Reducing Professional Competition

As indicated in our findings, evidence of the “guild environment” exists in current licensure laws. Licensed professions continue to seek limitations on the scopes of practice for other professions to protect their professional niche. When a profession seeks to secure exclusive rights to a specific practice, they must argue that other professions are not qualified in this area – an argument based on quality, often expressed as years of education. A profession may set extensive requirements for entry into the profession, such as many hours of supervised practice, or requiring a doctorate. Requiring that only members of the profession can supervise, or that a certain number of hours of supervision must be face-to-face, further establishes an explicit “gateway” into the profession, similar to an apprenticeship in a traditional guild. These strategies are rational means of protecting the market for a profession’s services in an environment where there are ample members of multiple professions competing for market share.
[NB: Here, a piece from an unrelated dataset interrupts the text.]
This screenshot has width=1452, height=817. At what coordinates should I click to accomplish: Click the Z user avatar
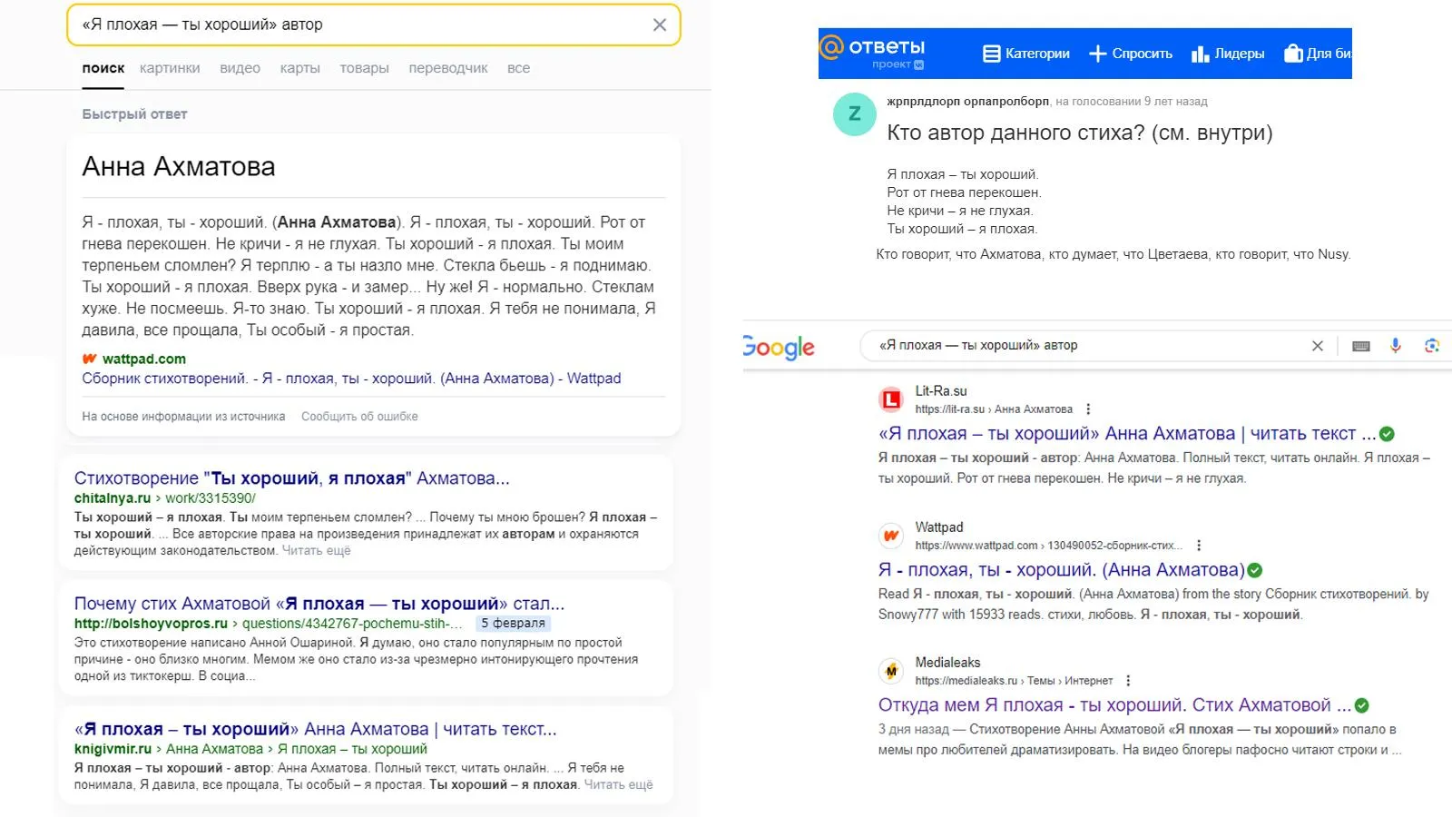[855, 114]
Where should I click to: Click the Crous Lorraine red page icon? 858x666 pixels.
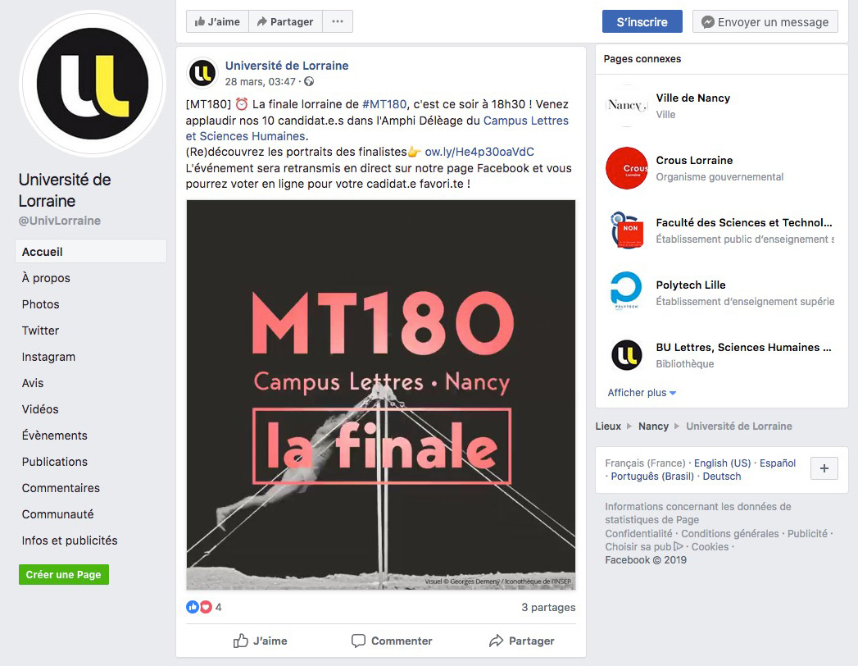coord(627,168)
Guild behavior can help to define the philosophy and techniques of a profession in ways that are helpful to consumers in choosing a provider. Our brief histories of the professions and their historical approaches to mental health treatment (see Appendices) illustrate that there are some meaningful differences between them, differences that might be significant to both the practitioner and the consumer. If competition between the professions were solely on the basis of these philosophical differences, and if consumers were free to choose among the professions based on complete information, we would be less concerned about the potential impact of guild behavior on the supply of rural mental health workers.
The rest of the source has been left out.